Nota da Comissão Política do Comité Central do PCP

Sobre a unidade sindical

1. O Governo Provisório, através do Ministério do Trabalho, submeteu à discussão pelos trabalhadores nos respectivos sindicados o projecto-lei das associações sindicais. Trata-se de um facto cuja importância não é de mais realçar, pois decerto a opinião dos trabalhadores será tida em conta na elaboração final e aprovação da lei.

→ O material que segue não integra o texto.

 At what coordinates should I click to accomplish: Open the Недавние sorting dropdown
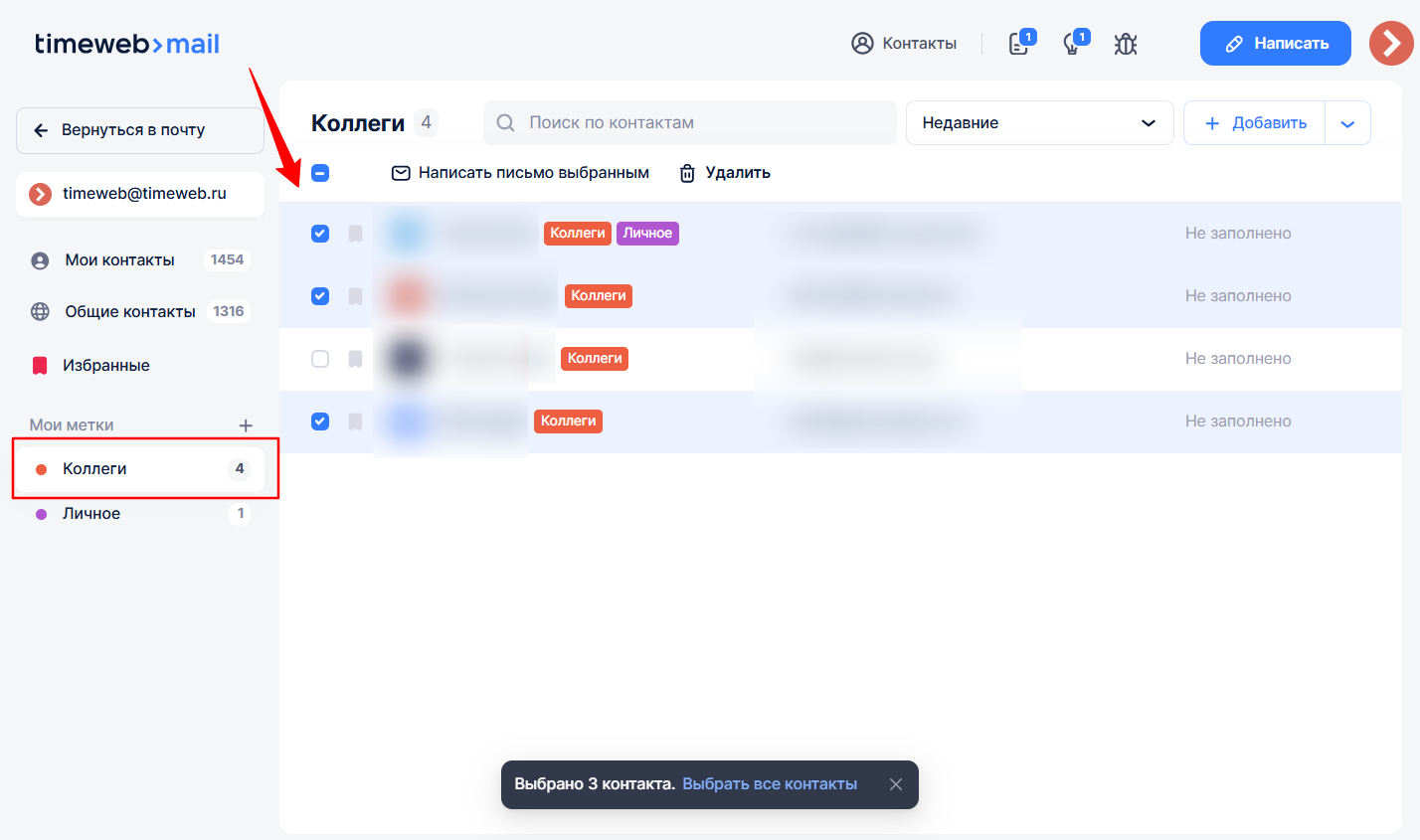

2. O projecto contém elementos positivos que favorecem a criação de associações sindicais eficientes com vistas à defesa dos interesses dos trabalhadores. Entretanto, o projecto não consagra a unicidade sindical, permitindo a criação de vários sindicatos da mesma profissão ou ramo de actividade dentro da mesma área geográfica. O facto de apenas 10% dos trabalhadores dum mesmo sector profissional poderem constituir um sindicato possibilita o aparecimento duma multiplicidade de sindicatos que comportará graves perigos para a unidade dos trabalhadores.

3. Há efectivamente quem esteja muito interessado na divisão dos trabalhadores pela via do “pluralismo sindical”, procurando por esse modo ter os seus sindicatos próprios. Tal processo facilitaria também a criação de “sindicatos” pelos próprios patrões, que os utilizariam como instrumentos ao seu serviço contra os interesses dos trabalhadores.

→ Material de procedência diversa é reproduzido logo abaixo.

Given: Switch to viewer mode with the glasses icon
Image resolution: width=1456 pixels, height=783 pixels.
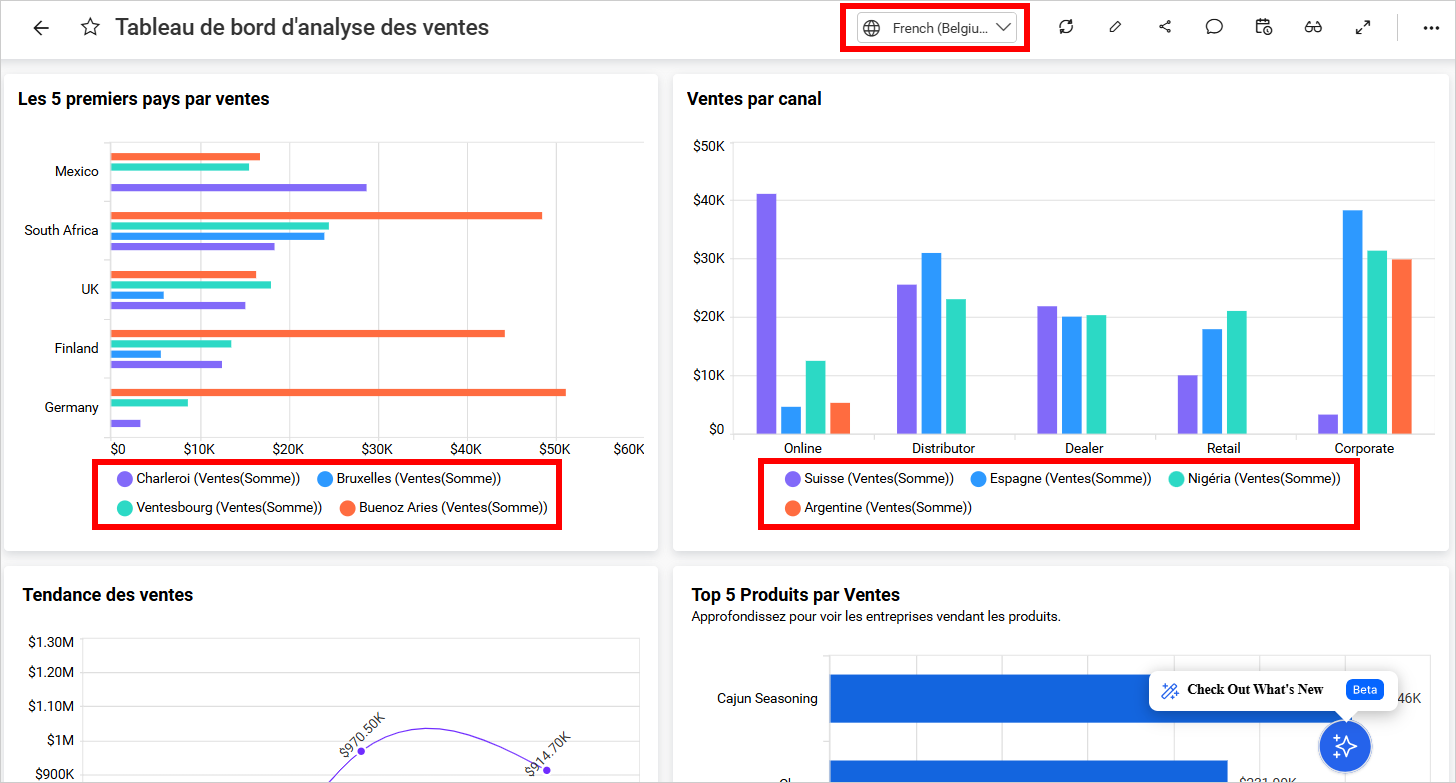Looking at the screenshot, I should point(1313,27).
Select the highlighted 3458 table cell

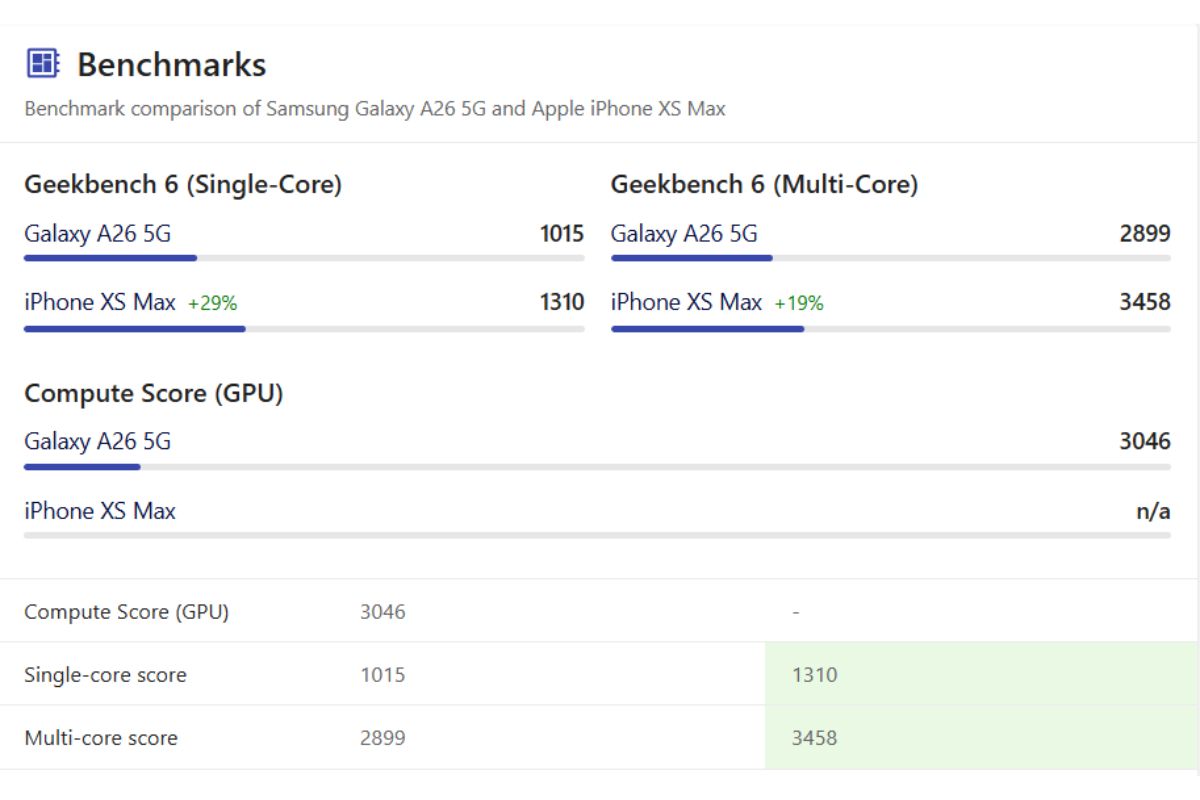pyautogui.click(x=980, y=738)
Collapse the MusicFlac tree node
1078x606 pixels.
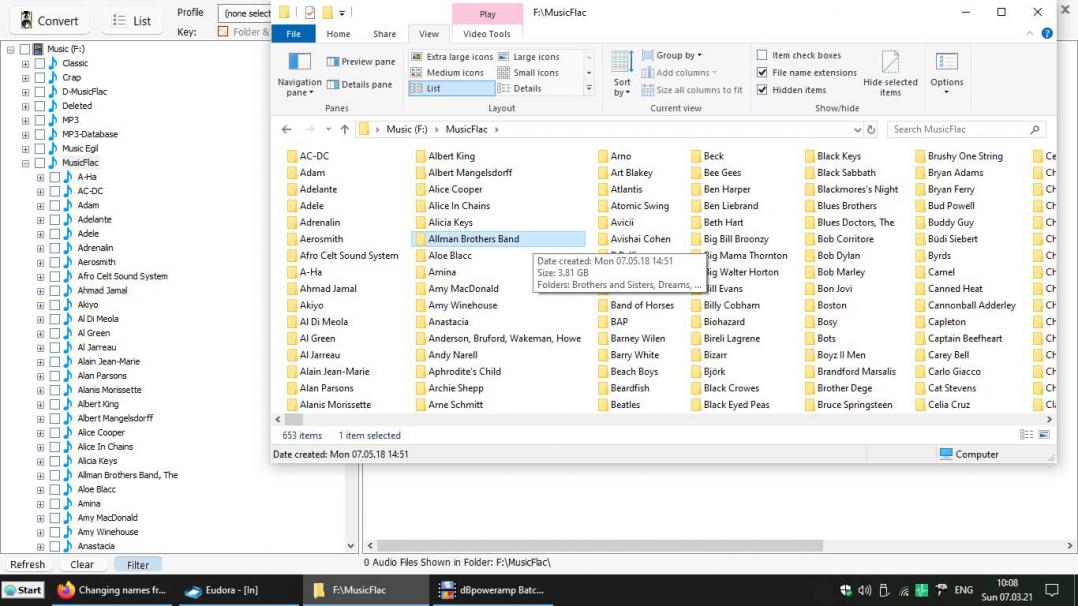pyautogui.click(x=25, y=163)
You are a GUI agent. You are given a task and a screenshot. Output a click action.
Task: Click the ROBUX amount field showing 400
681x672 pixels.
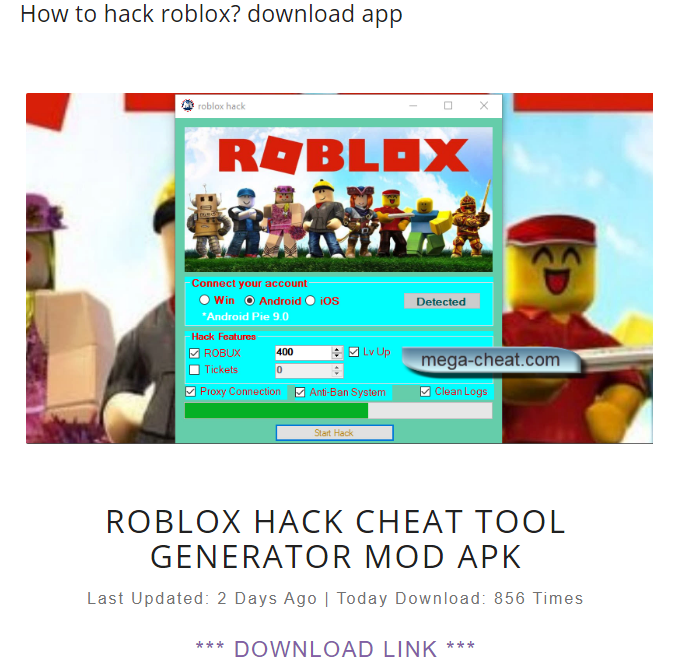304,352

A esta actividade divisionista não são estranhos indivíduos estrangeiros, com ligações altamente suspeitas, que durante dezenas de anos de atropelos e de feroz repressão a toda a actividade sindical se mantiveram absolutamente indiferentes, e só agora, depois do derrubamento do fascismo, aparecem muito preocupados com as liberdades sindicais em Portugal.

4. Os trabalhadores portugueses aprenderam já pela sua dura experiência o valor da unidade sindical. Sabem que as importantes vitórias conseguidas na luta pelas suas justas reivindicações e pela própria liberdade sindical nos últimos anos do fascismo e mesmo já depois do 25 de Abril tiveram como um dos factores fundamentais precisamente essa unidade. Não podem estar dispostos a dividir-se agora em nome duma errada concepção do que é a liberdade sindical.

5. O PCP, como sempre tem afirmado, pronuncia-se contra o “pluralismo sindical” e pela unidade dos trabalhadores em sindicatos autónomos e independentes do patronato, do Governo e dos partidos políticos. É através de tais sindicatos que os trabalhadores, praticando uma autêntica e ampla democracia interna, discutindo livremente os seus problemas e tomando decisões de acordo com a expressão da maioria, apresentarão uma frente única na defesa dos seus interesses face ao patronato e na defesa das liberdades e da democracia contra as manobras e actividades da reacção.